(Data section begins)

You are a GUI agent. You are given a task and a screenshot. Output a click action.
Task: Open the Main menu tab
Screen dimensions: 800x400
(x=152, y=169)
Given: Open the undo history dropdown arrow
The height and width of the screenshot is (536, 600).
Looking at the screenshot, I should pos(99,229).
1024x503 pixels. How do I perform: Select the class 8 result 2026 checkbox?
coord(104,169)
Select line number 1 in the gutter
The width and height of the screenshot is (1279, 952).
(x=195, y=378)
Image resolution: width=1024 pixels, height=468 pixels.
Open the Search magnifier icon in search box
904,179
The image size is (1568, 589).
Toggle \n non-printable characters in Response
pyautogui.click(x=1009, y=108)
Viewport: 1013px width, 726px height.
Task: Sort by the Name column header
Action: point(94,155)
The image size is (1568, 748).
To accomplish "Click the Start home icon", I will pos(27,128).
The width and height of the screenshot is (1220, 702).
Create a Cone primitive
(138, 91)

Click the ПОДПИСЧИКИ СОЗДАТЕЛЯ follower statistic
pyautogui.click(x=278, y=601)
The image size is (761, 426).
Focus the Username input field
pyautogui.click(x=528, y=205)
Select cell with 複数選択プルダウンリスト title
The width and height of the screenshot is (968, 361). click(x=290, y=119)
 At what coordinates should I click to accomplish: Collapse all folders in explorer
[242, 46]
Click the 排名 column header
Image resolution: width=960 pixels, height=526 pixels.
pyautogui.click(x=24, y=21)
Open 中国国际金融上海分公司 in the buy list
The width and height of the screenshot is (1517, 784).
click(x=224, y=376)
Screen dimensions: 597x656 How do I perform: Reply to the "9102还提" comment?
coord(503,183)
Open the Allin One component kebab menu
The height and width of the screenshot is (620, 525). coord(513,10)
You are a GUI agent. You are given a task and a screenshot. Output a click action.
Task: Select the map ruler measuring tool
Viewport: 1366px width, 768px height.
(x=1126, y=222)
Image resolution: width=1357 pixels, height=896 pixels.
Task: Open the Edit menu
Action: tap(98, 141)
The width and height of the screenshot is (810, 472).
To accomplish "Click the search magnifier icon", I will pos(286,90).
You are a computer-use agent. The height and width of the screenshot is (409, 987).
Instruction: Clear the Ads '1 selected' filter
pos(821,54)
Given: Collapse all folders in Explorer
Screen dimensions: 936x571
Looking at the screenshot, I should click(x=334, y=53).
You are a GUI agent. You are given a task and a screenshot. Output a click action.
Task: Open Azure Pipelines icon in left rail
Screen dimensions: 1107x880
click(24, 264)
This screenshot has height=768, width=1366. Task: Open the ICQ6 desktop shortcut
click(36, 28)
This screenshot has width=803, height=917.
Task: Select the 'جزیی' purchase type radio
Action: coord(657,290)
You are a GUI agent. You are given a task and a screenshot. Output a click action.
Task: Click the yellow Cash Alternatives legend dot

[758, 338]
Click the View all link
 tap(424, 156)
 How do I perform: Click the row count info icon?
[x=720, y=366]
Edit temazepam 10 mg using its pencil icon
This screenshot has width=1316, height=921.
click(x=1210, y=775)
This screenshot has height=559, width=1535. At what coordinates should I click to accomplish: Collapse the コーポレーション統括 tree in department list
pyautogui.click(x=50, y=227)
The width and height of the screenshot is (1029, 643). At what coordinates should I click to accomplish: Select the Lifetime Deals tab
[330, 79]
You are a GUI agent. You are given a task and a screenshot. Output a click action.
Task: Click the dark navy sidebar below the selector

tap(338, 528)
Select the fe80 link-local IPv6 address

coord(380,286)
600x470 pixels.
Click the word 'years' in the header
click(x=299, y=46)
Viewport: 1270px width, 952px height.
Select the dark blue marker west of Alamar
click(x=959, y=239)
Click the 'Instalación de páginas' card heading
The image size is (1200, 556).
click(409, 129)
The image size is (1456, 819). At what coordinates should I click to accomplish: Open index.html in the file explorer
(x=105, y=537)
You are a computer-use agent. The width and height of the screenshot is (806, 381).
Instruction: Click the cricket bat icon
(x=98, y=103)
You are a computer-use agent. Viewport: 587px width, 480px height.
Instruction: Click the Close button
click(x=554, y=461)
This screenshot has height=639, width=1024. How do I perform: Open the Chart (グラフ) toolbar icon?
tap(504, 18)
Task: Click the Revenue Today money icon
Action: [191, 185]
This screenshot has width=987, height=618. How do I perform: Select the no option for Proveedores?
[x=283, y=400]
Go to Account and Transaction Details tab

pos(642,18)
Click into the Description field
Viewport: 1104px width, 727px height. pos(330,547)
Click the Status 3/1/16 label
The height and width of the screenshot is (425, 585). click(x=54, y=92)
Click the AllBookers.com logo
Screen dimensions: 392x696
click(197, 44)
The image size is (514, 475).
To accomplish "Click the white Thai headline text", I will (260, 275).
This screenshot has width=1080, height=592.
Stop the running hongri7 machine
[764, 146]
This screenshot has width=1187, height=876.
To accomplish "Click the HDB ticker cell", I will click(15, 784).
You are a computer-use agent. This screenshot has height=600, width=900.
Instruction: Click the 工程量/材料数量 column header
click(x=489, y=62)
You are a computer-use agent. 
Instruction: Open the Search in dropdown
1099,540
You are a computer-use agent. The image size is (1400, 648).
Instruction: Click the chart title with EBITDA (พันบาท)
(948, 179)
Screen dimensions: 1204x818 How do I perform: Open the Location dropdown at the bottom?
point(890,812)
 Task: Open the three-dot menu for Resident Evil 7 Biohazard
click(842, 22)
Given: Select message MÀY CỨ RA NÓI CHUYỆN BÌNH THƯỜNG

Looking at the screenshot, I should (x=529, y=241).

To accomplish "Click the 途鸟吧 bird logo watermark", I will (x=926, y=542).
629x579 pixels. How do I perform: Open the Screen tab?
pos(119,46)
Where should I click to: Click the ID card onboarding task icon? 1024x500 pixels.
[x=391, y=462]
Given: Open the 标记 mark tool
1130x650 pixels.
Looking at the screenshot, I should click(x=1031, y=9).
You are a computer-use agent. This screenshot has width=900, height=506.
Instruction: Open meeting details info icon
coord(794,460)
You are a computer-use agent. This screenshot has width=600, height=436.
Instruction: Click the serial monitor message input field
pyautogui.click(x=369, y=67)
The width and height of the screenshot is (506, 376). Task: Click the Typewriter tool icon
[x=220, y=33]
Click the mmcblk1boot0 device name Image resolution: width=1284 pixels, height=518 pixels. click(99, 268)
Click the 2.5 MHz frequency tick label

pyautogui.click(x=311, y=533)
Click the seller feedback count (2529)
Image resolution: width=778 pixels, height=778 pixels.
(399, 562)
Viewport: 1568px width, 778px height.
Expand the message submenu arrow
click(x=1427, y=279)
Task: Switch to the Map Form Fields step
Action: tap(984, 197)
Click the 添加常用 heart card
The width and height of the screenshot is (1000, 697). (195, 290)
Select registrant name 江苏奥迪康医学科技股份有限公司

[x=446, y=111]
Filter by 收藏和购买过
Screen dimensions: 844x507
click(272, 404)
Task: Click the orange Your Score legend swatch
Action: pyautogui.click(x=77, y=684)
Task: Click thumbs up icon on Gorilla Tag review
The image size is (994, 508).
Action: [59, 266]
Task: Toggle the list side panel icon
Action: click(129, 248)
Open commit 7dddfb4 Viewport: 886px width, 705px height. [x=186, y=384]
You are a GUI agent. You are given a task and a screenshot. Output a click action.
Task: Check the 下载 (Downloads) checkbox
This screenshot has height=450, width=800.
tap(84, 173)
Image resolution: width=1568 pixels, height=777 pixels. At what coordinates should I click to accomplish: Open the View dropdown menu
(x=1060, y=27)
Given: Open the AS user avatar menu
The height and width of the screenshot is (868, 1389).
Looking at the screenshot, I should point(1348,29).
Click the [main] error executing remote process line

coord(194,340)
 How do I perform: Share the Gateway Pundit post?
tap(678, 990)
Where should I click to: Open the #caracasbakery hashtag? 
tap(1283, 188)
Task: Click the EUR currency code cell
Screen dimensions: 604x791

(Data section ends)

• Task goal: Each line that holds the string "will" is to be copied from the entries above.

• Solution to the problem:
To accomplish "Click the Start home icon", I will pos(27,128).
To accomplish "Click the search magnifier icon", I will pos(286,90).
To accomplish "Click the white Thai headline text", I will (260, 275).
To accomplish "Click the HDB ticker cell", I will click(15, 784).
To accomplish "Click the 途鸟吧 bird logo watermark", I will (x=926, y=542).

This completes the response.